«Я не знал, выйду ли оттуда [живым]». Как номинировавшийся на «Оскар» режиссер Ферас Файяд живет в изгнании и тайно снимает фильм о своей стране

Автор:
Аня Синящик
Дата:

Зимой 2018 года документальная лента Фераса Файяда «Последние люди в Алеппо» попала в короткий список номинантов на Оскар. Фильм рассказывает как был разрушен самый населенный город Сирии за четыре года уличных боев между Сирийской оппозицией, силами президента Башара Асада, которого поддерживает Россия, и курдской самообороной. Файяд, которого уже дважды задерживала сирийская контррразведка, скрывается заграницей и тайно посещает Сирию — снимает новый фильм. Режиссер рассказал корреспонденту «Бабеля» Ане Синящик об устойчивости к пыткам, способности нелегально пересекать границы и других навыках, которыми его поколение овладело благодаря тоталитарному режиму двух Асадов — Хафеза (отца) и Башара (сына).

> **ЗАДАНИЕ**: Перепечатайте фрагмент текста о режиссере Ферасе Файяде целиком, сохранив каждое слово и знак.

> **СОБРАННЫЕ ДАННЫЕ**:

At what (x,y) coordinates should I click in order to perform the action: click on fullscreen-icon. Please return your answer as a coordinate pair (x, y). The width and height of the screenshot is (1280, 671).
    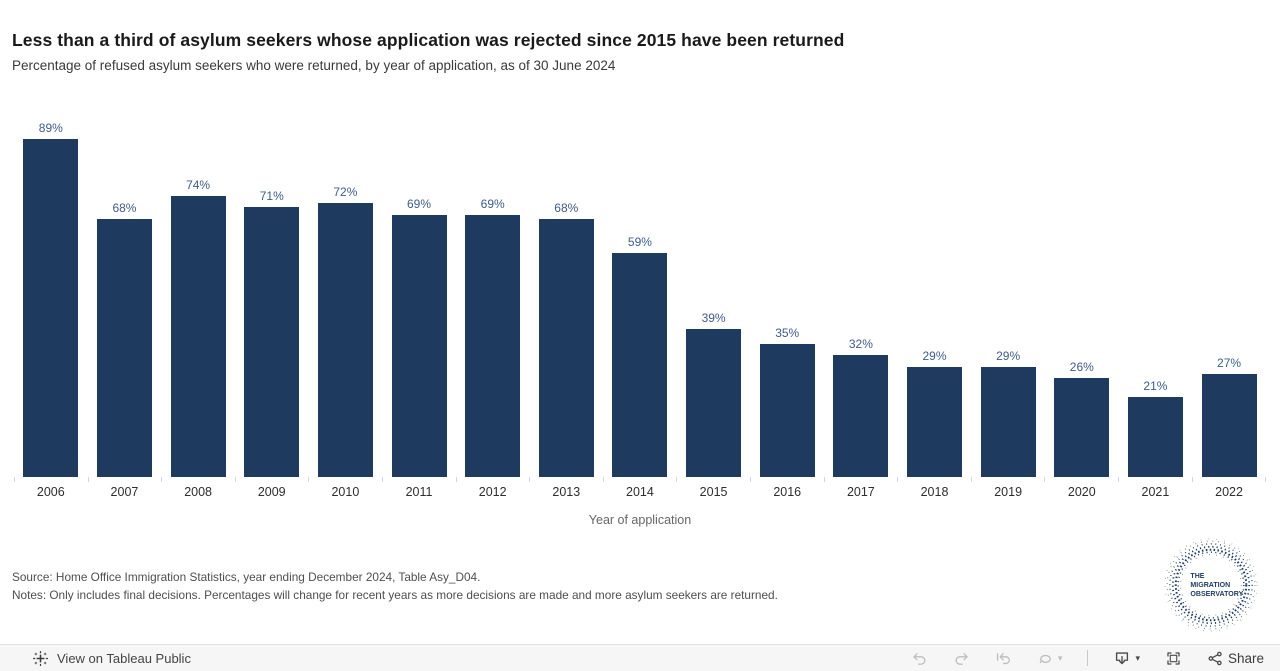
    Looking at the image, I should click on (1174, 658).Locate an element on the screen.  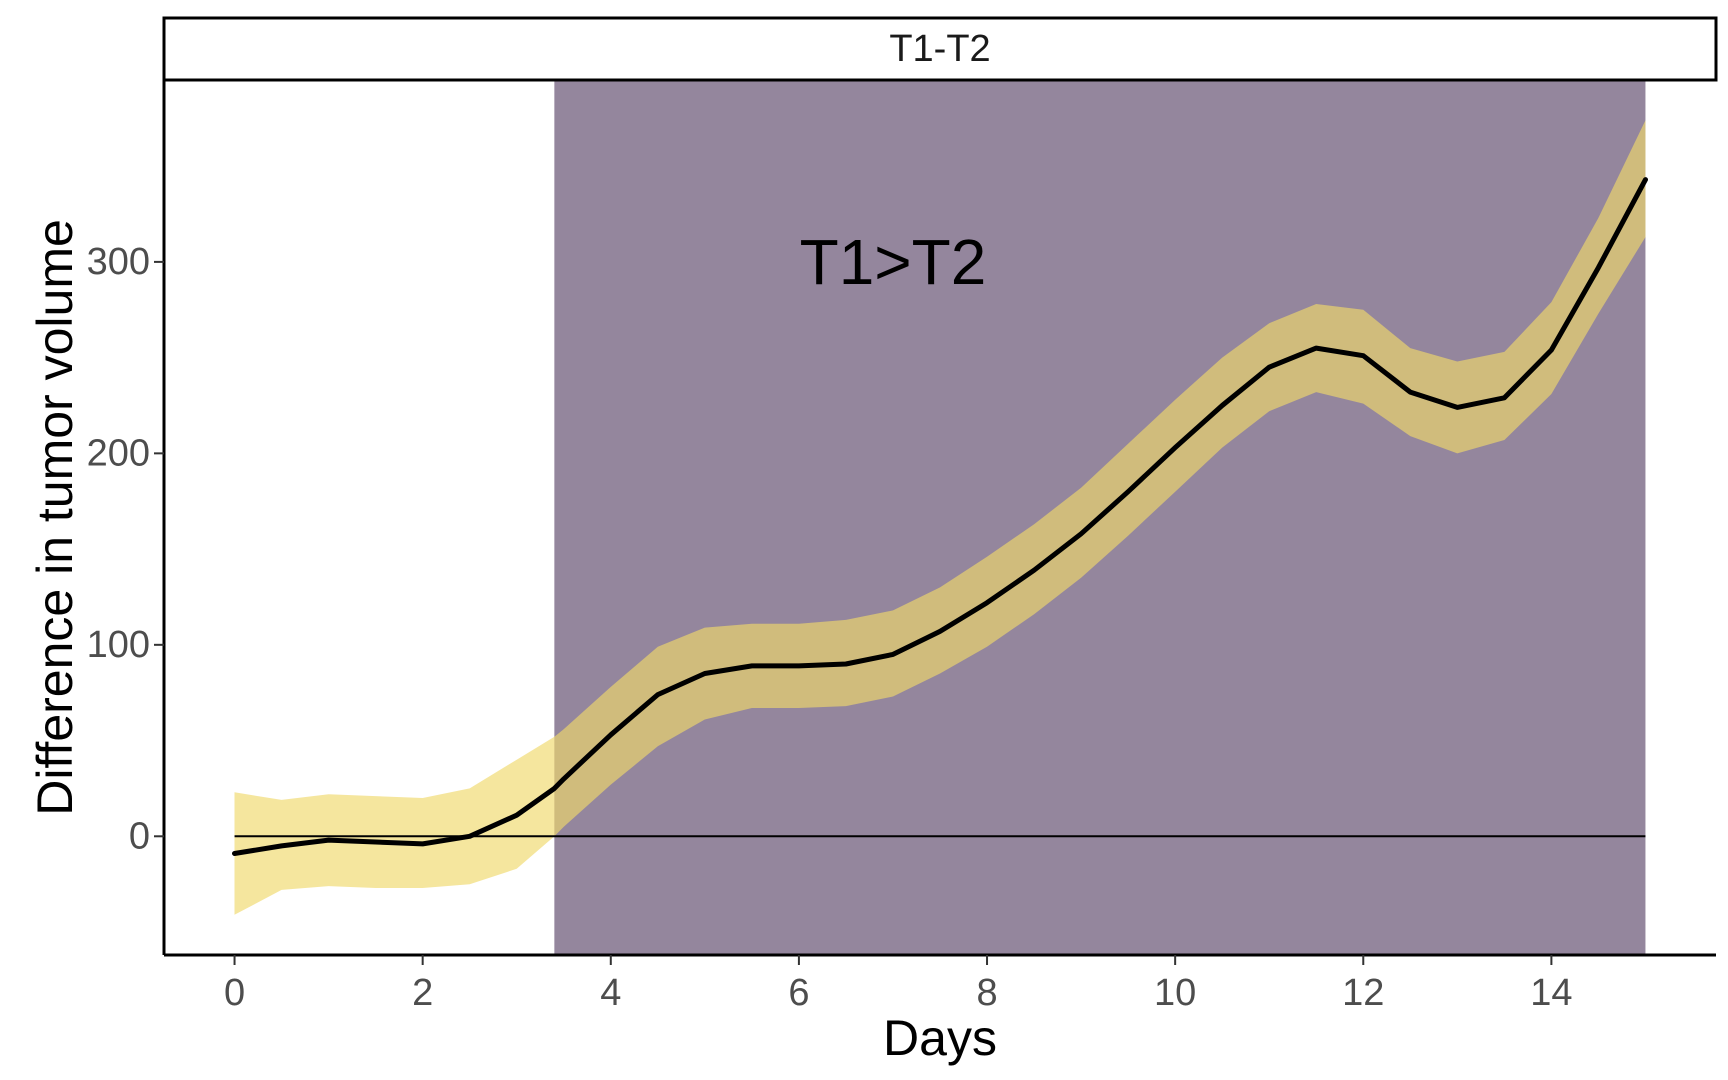
y-tick-label: 200 is located at coordinates (118, 453).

> **ОТВЕТ НА ЗАДАНИЕ**:
«Я не знал, выйду ли оттуда [живым]». Как номинировавшийся на «Оскар» режиссер Ферас Файяд живет в изгнании и тайно снимает фильм о своей стране

Автор:
Аня Синящик
Дата:

Зимой 2018 года документальная лента Фераса Файяда «Последние люди в Алеппо» попала в короткий список номинантов на Оскар. Фильм рассказывает как был разрушен самый населенный город Сирии за четыре года уличных боев между Сирийской оппозицией, силами президента Башара Асада, которого поддерживает Россия, и курдской самообороной. Файяд, которого уже дважды задерживала сирийская контррразведка, скрывается заграницей и тайно посещает Сирию — снимает новый фильм. Режиссер рассказал корреспонденту «Бабеля» Ане Синящик об устойчивости к пыткам, способности нелегально пересекать границы и других навыках, которыми его поколение овладело благодаря тоталитарному режиму двух Асадов — Хафеза (отца) и Башара (сына).